Замерзшие пальцы коснулись железных кнопок кодового замка. Приложив усилие, я открыла тяжелую железную дверь старенькой хрущевки.
В подъезде, как обычно, темно и привычно пахнет сыростью. Лифт в доме отсутствует, зато в нескольких шагах от входной двери располагается старая лестница с облупившейся краской на перилах.
Моя черная стеганая куртка насквозь мокрая от октябрьского ливня. Я снимаю капюшон и дышу на холодные ладони, тру их друг о друга, стараясь согреть, но это не помогает.
Делаю над собой усилие, чтобы снова шагнуть на эту старую лестницу. Она напоминает мне мою жизнь, поэтому я ненавижу ее и всякий раз с презрением сдираю ногтями краску с перил, когда поднимаюсь вверх.
Моя жизнь – усталое движение вверх по старой разрушенной лестнице, где в точке прибытия меня не ждет совершенно ничего.
У почтовых ящиков на третьем этаже копается пожилой мужчина – сосед, живущий прямо подо мной. Тот еще мерзкий старикашка.
– Молодежь! Вечно у вас лица недовольные! – мгновенно реагирует на меня дед, как бык на красную тряпку.
– А чему радоваться-то? – огрызаюсь я, демонстративно доставая из кармана телефон и утыкаясь в экран.
– И волосы-то все себе обкорнала, совсем как пацан! – не унимается старик и ворчит мне вслед.
И какое ему дело до пары сантиметров мокрых от дождя волос, оставшихся от моей густой шевелюры?
Я быстро поднялась на четвертый этаж, громко звякнула ключами и наконец осталась в тишине. В своей звенящей тишине, давящей на уши в те несколько секунд, когда ты входишь с шумной улицы в полное безмолвие.
Включив свет и бросив на пол сумку, я скинула мокрую куртку, сапоги и пошла в ванну, желая смыть с себя очередной, похожий один на другой, серый день.
Раздевшись, я ненадолго остановилась у зеркала, рассматривая свою короткую «пацанскую стрижку».
Зачем я смотрела на себя снова и снова? Зачем всматривалась в свои серые глаза? Такие же серые как небо, под которым я жила, и дни, которые я проживала. Что я хотела увидеть в них?
Однушка, которую я снимала была обклеена монотонными белыми обоями, пожелтевшими от старости. Я могла бы сделать ремонт, но мне не хотелось ничего делать. Не хотелось ничего тут менять, ведь все это не было моим. Да и была ли я?

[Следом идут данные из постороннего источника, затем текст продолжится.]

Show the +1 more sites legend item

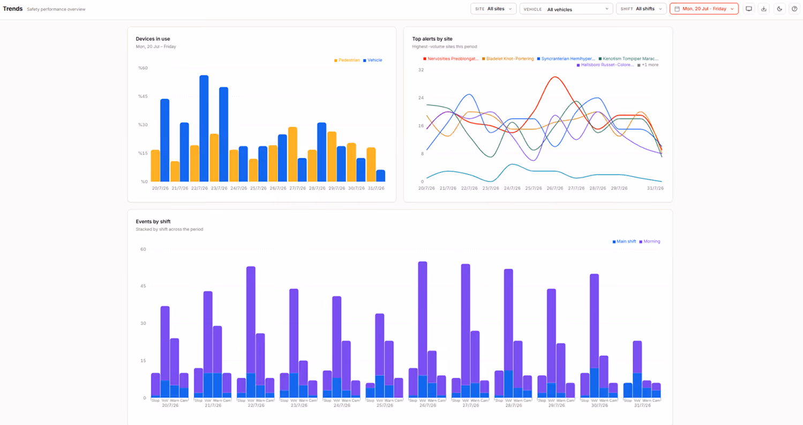[x=648, y=65]
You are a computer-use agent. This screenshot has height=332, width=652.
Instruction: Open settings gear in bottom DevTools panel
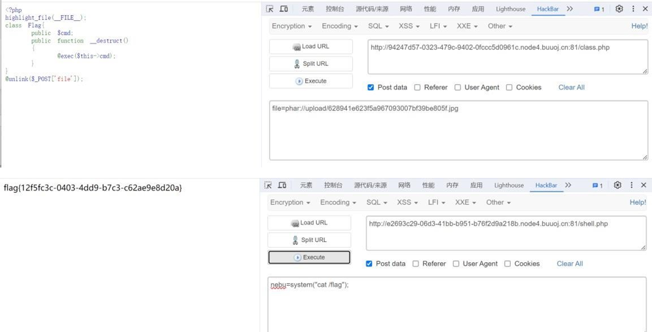617,185
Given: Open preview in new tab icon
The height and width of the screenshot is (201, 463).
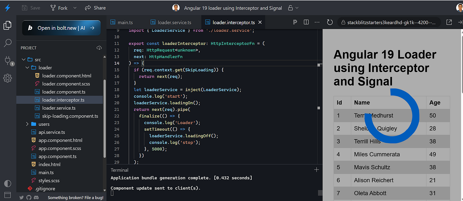Looking at the screenshot, I should point(449,22).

Я работала парикмахером, оставляя на работе по двенадцать часов своей жизни. Помню, когда-то в детстве мне хотелось делать людей красивыми, поэтому я выбрала такую профессию. Но потом… Потом идеи угасли, детские идеалы остались в прошлом, а я столкнулась с привередливой клиентурой, хамоватым начальством и рутиной, повторяющейся изо дня в день, из года в год.
Так шли мои будни. Да что там мои? Наверное, будни тысячи людей проходят именно с таким же чувством глубокого разочарования окружающей действительностью.
Так прошла еще одна неделя моей жизни. За окном было тридцатое октября. Я открыла окно в комнате, стараясь хоть как-то выветрить из квартиры запах влажного подъезда. На улице было темно, хоть глаз коли, зато хоть не было дождя. Ну конечно, разве мог идти дождь, когда я дома? Он шел только тогда, когда я шла по делам, словно даже погода менялась назло мне.
Подойдя к кровати, я достала из-под подушки шелковую голубую ночнушку. И откуда такая привычка – складывать спальные принадлежности под подушку?
Вдруг в дверь мне позвонили. Хотя разве это звонок? Больше походило на треск. Но само то, что кто-то звонит мне в дверь в пол одиннадцатого ночи, очень меня взволновало. В один миг я почувствовала на своем теле каждый волосок, поднимающийся дыбом от волнения.
Снова положив на место ночнушку, я медленно прошла к входной двери и, тихонько встав на цыпочки, посмотрела в глазок.
Незнакомая полная женщина стояла за дверью, держа что-то в руках. Кто она? Что ей надо? Может стоило просто проигнорировать ее?
От чего-то мое сердце заколотилось так сильно, словно в этот момент решалась моя судьба. Я чувствовала, что ничего хорошего мне это не принесет, однако природное любопытство взяло верх. Пальцы повернули ключ в замке и я отперла дверь.
Передо мной предстала незнакомка во всей красе. Чуть полноватая женщина средних лет в пальто и нелепом берете стояла и мяла в руках белый конверт.